(Exercise requirements)
Only the lines from the one containing "How do I perform: Click" to the end of the records belong in the answer; repeat them exactly and drop the pictures.

(Listed records)
----
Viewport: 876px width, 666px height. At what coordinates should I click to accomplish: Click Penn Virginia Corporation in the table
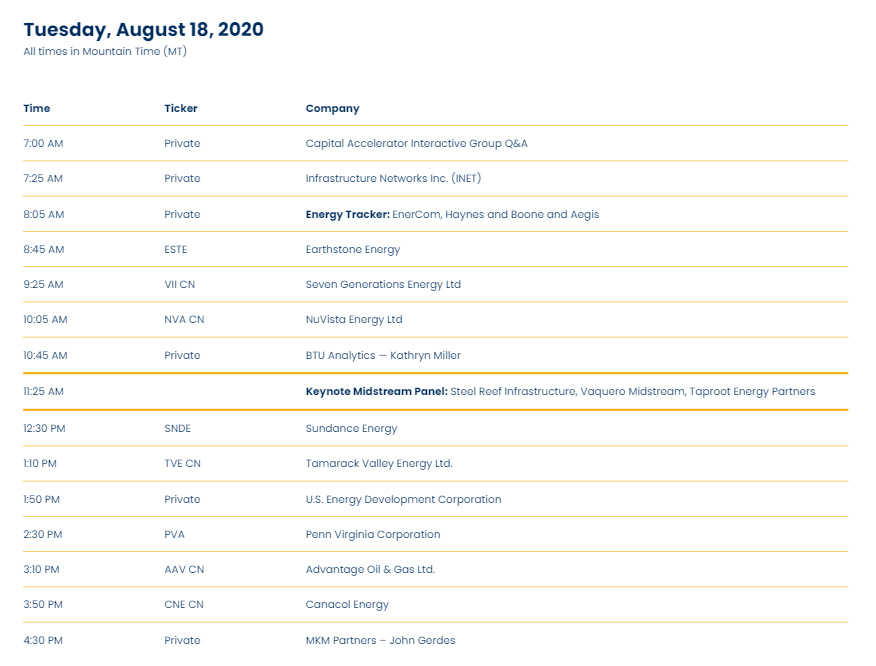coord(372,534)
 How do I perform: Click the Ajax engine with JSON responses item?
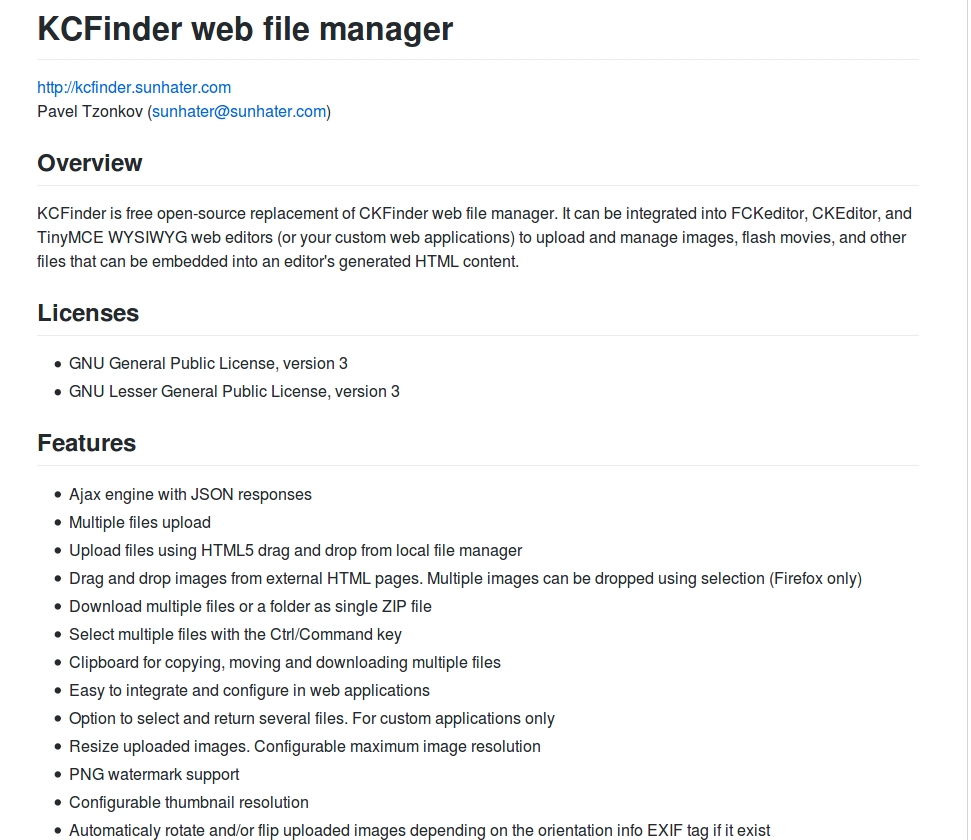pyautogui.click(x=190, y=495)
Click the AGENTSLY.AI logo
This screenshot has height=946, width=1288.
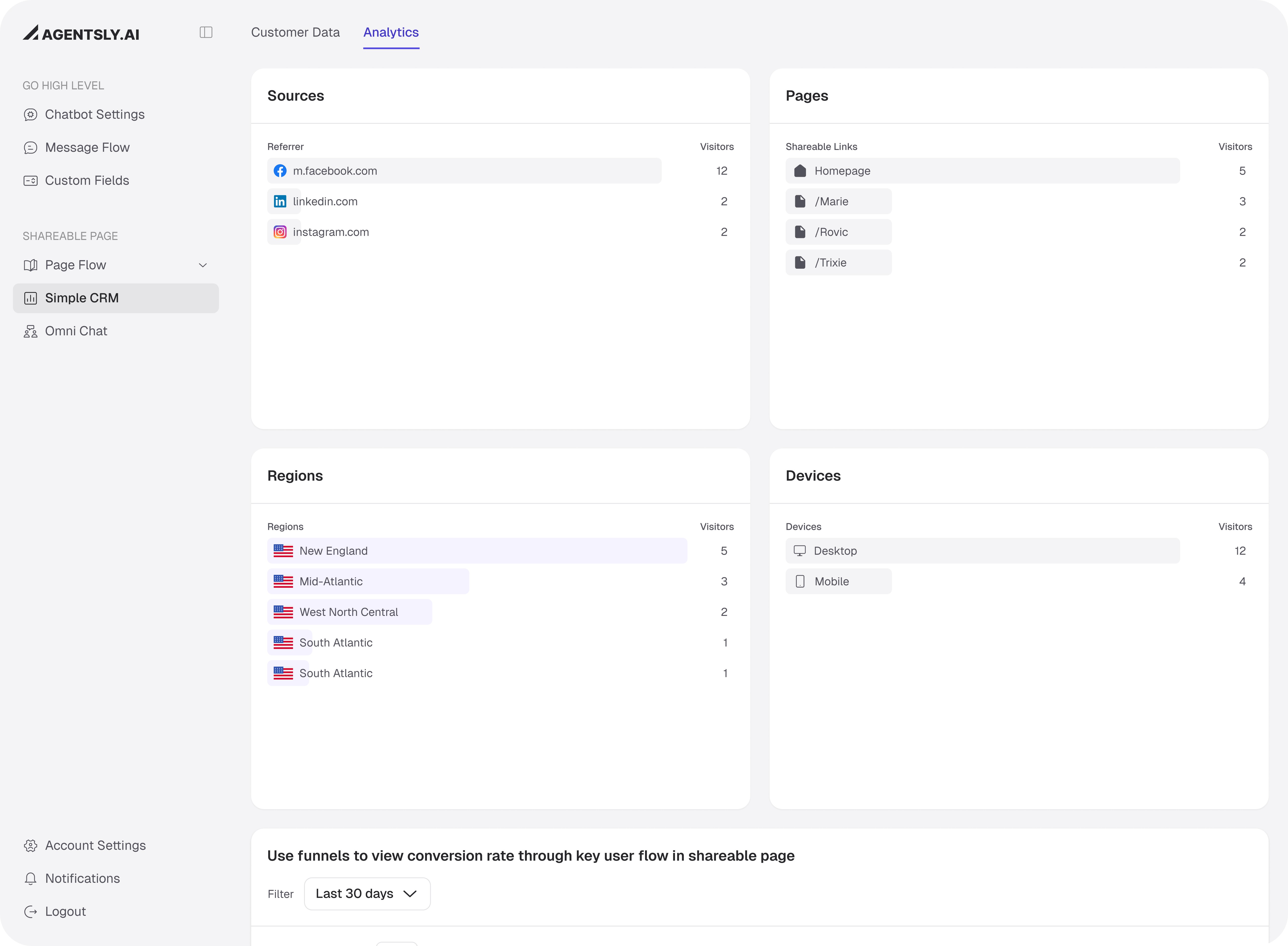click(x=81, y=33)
----
(Answer section)
 How do I perform: Click the Ajax engine with JSON responses item?
pyautogui.click(x=190, y=495)
Click the AGENTSLY.AI logo
This screenshot has height=946, width=1288.
click(x=81, y=33)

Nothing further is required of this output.